The above example can be found here named demo_package_metadata. To demonstrate how the different properties of the resource can be accessed, we load the specific entry.

from unitpackage.collection import Collection

db = Collection.from_local('../files/')
entry = db['demo_package_metadata']
entry
Entry('demo_package_metadata')

The metadata of an entry is accessible via entry.metadata, which supports both dict-style and attribute-style access.

entry.metadata
{'dataDescription': {'fields': [{'name': 't', 'type': 'number', 'unit': 's'}, {'name': 'U', 'type': 'number', 'unit': 'mV'}, {'name': 'I', 'type': 'number', 'unit': 'uA'}]}, 'genericSchema1': {'description': 'Sample data for the unitpackage module.', 'curation': {'process': [{'role': 'experimentalist', 'name': 'John Doe', 'laboratory': 'Institute of Good Scientific Practice', 'date': '2021-07-09'}]}}, 'genericSchema2': {'description': 'Sample data for the unitpackage module.', 'experimentalist': 'John Doe', 'laboratory': 'Institute of Good Scientific Practice', 'dateRecorded': '2021-07-09'}}

The top-level keys of the metadata correspond to the different metadata schemas stored in the resource. These keys are also directly accessible as attributes from the entry itself.
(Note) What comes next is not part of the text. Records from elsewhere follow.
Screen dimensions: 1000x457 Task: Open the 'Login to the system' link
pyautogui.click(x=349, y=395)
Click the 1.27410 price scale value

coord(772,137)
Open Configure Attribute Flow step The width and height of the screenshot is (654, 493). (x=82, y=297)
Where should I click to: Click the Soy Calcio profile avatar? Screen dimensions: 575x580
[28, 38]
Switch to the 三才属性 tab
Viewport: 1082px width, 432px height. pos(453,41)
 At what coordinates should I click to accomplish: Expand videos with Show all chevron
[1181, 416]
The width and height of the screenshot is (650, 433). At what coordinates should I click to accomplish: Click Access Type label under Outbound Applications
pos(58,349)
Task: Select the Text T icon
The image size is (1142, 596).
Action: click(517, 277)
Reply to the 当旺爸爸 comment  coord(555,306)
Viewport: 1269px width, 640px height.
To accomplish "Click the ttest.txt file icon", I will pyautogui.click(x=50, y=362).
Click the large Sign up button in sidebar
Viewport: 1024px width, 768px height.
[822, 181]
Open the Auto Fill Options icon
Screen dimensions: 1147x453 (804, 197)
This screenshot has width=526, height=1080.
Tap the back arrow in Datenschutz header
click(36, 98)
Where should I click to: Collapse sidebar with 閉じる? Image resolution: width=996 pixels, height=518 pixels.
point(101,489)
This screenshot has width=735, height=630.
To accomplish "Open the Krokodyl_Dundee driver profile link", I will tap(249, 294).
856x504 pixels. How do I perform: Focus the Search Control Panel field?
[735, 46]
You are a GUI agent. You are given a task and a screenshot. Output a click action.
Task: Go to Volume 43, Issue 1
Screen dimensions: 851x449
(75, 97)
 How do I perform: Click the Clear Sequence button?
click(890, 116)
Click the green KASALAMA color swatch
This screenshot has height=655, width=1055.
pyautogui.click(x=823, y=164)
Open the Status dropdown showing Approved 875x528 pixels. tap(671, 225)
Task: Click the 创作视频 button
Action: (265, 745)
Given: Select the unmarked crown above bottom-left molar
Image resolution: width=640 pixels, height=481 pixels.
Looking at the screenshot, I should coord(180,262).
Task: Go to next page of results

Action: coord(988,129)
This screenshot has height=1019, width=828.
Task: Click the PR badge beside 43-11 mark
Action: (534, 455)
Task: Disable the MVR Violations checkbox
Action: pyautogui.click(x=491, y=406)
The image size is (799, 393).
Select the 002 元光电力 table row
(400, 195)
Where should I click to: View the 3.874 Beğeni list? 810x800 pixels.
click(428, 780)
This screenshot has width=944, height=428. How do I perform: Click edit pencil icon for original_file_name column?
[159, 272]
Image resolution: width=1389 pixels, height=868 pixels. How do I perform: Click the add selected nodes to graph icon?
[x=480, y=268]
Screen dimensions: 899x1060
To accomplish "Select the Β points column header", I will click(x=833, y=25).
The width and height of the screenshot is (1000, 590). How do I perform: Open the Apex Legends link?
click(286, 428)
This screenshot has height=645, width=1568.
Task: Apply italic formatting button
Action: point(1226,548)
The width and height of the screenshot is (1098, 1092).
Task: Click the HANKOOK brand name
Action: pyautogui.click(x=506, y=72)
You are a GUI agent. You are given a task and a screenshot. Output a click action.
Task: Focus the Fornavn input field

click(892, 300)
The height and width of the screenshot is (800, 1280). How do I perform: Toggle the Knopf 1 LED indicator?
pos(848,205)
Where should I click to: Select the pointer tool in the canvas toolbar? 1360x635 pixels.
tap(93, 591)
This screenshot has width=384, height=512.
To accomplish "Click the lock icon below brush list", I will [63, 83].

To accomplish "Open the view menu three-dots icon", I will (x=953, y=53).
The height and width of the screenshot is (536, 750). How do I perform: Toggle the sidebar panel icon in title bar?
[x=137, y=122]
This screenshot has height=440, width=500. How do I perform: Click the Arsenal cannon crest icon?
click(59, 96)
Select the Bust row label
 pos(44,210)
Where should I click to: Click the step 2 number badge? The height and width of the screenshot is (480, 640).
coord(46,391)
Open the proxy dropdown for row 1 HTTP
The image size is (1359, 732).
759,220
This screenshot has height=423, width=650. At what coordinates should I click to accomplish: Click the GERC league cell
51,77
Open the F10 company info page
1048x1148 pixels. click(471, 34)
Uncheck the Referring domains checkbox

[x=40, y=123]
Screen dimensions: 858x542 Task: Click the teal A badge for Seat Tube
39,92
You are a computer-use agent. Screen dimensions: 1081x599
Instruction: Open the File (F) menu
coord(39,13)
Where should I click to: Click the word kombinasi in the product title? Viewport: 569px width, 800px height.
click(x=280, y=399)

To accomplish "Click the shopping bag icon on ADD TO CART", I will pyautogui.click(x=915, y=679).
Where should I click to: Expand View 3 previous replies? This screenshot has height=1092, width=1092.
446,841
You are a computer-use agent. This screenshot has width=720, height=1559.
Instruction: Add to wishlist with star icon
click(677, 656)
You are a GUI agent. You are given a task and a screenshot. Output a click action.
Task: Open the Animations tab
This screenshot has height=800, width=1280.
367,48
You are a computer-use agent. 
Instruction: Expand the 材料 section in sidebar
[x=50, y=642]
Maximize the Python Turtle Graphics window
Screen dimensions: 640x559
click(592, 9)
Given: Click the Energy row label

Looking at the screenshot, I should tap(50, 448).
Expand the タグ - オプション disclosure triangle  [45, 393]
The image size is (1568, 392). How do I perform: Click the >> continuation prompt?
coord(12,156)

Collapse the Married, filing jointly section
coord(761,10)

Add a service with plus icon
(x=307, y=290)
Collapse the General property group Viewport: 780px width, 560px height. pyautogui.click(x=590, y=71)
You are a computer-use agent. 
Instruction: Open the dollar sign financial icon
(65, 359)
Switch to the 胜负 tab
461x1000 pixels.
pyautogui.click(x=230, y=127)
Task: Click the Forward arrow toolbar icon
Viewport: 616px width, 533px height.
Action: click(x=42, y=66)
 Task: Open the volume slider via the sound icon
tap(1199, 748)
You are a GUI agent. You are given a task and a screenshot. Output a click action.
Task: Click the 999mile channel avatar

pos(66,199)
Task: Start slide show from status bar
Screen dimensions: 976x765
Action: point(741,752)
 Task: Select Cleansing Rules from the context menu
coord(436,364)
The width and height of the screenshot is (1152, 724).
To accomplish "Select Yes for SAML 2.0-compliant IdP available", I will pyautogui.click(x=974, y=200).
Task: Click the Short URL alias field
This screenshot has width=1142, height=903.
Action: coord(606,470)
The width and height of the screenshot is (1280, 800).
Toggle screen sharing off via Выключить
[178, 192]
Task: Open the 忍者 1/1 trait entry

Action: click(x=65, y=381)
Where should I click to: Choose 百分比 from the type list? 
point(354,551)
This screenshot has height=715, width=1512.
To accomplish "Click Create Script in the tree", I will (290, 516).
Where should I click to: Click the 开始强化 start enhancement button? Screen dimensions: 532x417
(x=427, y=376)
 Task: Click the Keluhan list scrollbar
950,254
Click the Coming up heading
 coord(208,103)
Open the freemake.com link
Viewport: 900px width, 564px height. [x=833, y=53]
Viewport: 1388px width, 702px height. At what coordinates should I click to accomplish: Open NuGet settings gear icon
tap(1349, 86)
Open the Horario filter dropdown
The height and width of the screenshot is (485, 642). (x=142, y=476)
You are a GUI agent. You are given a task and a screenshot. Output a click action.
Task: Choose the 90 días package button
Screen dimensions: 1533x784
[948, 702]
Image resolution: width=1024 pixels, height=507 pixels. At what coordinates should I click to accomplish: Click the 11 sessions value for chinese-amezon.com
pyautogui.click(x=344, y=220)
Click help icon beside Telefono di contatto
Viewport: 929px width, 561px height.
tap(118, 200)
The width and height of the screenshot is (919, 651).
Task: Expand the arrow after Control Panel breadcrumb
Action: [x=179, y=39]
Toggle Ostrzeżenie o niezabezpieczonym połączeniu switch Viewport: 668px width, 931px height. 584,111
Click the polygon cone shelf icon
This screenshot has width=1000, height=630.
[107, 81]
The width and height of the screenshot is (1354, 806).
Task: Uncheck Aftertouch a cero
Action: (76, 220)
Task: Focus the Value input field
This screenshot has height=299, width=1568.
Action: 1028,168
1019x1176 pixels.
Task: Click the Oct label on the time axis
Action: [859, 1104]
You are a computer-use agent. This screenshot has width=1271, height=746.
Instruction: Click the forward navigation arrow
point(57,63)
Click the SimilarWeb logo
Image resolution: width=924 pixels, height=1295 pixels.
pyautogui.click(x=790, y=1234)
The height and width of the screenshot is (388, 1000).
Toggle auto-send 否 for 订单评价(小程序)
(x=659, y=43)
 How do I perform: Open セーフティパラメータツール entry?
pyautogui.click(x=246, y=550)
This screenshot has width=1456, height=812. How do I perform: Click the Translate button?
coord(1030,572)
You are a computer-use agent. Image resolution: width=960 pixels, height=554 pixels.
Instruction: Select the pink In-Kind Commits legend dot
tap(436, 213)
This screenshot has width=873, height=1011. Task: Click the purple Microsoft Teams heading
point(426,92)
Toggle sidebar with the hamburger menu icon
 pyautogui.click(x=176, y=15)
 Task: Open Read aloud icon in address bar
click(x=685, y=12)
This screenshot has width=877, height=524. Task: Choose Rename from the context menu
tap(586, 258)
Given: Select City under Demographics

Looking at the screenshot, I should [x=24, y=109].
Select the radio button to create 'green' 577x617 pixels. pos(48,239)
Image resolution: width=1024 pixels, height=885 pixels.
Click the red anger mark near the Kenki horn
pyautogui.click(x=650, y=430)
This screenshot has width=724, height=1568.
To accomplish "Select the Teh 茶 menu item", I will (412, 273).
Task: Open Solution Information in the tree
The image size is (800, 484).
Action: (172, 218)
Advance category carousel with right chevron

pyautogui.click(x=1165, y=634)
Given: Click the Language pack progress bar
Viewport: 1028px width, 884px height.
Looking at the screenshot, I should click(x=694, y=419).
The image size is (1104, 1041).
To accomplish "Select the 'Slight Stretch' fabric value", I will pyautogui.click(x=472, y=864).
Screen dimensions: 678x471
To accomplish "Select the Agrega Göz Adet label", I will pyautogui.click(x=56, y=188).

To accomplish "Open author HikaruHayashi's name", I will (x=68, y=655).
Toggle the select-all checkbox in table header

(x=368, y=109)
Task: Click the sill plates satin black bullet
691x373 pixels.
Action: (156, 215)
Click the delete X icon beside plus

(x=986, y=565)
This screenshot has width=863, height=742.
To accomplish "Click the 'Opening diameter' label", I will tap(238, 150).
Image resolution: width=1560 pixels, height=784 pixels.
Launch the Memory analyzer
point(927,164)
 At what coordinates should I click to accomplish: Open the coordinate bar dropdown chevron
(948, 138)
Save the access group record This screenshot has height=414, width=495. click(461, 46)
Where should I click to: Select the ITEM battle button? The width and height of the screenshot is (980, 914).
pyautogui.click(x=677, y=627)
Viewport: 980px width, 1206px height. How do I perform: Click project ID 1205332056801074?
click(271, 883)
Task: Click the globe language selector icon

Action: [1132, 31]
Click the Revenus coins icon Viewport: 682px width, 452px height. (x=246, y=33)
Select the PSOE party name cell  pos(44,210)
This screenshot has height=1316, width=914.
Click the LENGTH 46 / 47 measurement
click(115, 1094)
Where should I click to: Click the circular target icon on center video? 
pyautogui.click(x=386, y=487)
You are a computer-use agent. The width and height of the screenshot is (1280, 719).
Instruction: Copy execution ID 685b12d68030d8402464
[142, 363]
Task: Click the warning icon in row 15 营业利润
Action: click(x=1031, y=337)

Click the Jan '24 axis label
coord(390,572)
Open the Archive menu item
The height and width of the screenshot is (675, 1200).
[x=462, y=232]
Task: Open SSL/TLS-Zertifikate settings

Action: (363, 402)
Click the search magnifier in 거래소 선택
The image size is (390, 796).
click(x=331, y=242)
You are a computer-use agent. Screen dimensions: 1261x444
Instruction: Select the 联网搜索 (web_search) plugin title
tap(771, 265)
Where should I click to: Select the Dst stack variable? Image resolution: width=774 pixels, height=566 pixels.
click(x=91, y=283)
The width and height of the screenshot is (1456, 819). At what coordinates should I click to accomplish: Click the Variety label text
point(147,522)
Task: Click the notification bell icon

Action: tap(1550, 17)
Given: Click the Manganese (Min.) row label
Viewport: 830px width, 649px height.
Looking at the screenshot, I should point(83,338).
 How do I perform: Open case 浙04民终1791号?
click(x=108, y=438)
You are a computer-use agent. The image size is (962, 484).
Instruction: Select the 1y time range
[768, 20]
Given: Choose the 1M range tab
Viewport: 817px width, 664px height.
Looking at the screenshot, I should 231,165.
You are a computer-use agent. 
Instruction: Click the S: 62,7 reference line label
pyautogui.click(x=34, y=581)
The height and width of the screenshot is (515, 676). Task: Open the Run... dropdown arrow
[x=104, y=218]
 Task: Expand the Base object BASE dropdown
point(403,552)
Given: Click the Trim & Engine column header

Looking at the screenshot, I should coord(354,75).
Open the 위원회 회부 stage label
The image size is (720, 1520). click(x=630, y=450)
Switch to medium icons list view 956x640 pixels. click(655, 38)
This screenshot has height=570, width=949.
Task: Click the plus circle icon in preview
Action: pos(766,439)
entry.genericSchema1.curation
{'process': [{'role': 'experimentalist', 'name': 'John Doe', 'laboratory': 'Institute of Good Scientific Practice', 'date': '2021-07-09'}]}
entry.metadata['genericSchema2']
{'description': 'Sample data for the unitpackage module.', 'experimentalist': 'John Doe', 'laboratory': 'Institute of Good Scientific Practice', 'dateRecorded': '2021-07-09'}

Unitpackage Interface

A Collection consists of entries, which are resources collected from Data Packages. The fields of the resource’s schema describe the columns in the CSV, including their units.

entry.fields
[{'name': 't', 'type': 'number', 'unit': 's'},
 {'name': 'U', 'type': 'number', 'unit': 'mV'},
 {'name': 'I', 'type': 'number', 'unit': 'uA'}]

The dataframe is directly accessible from the entry.

entry.df.head(3)
t U I
0 0 1 0
1 1 2 1
2 2 3 2

With unitpackage we can transform the values within the dataframe to new units. This creates a new entry with rescaled data and updated field units, while leaving the original entry unchanged.

rescaled_entry = entry.rescale({'U': 'V', 'I': 'mA'})
rescaled_entry.df.head(3)
t U I
0 0 0.001 0.000
1 1 0.002 0.001
2 2 0.003 0.002

The updated units are reflected in the entry’s fields.

rescaled_entry.fields
[{'name': 't', 'type': 'number', 'unit': 's'},
 {'name': 'U', 'type': 'number', 'unit': 'V'},
 {'name': 'I', 'type': 'number', 'unit': 'mA'}]

Refer to the usage section for a more detailed description of the unitpackage API.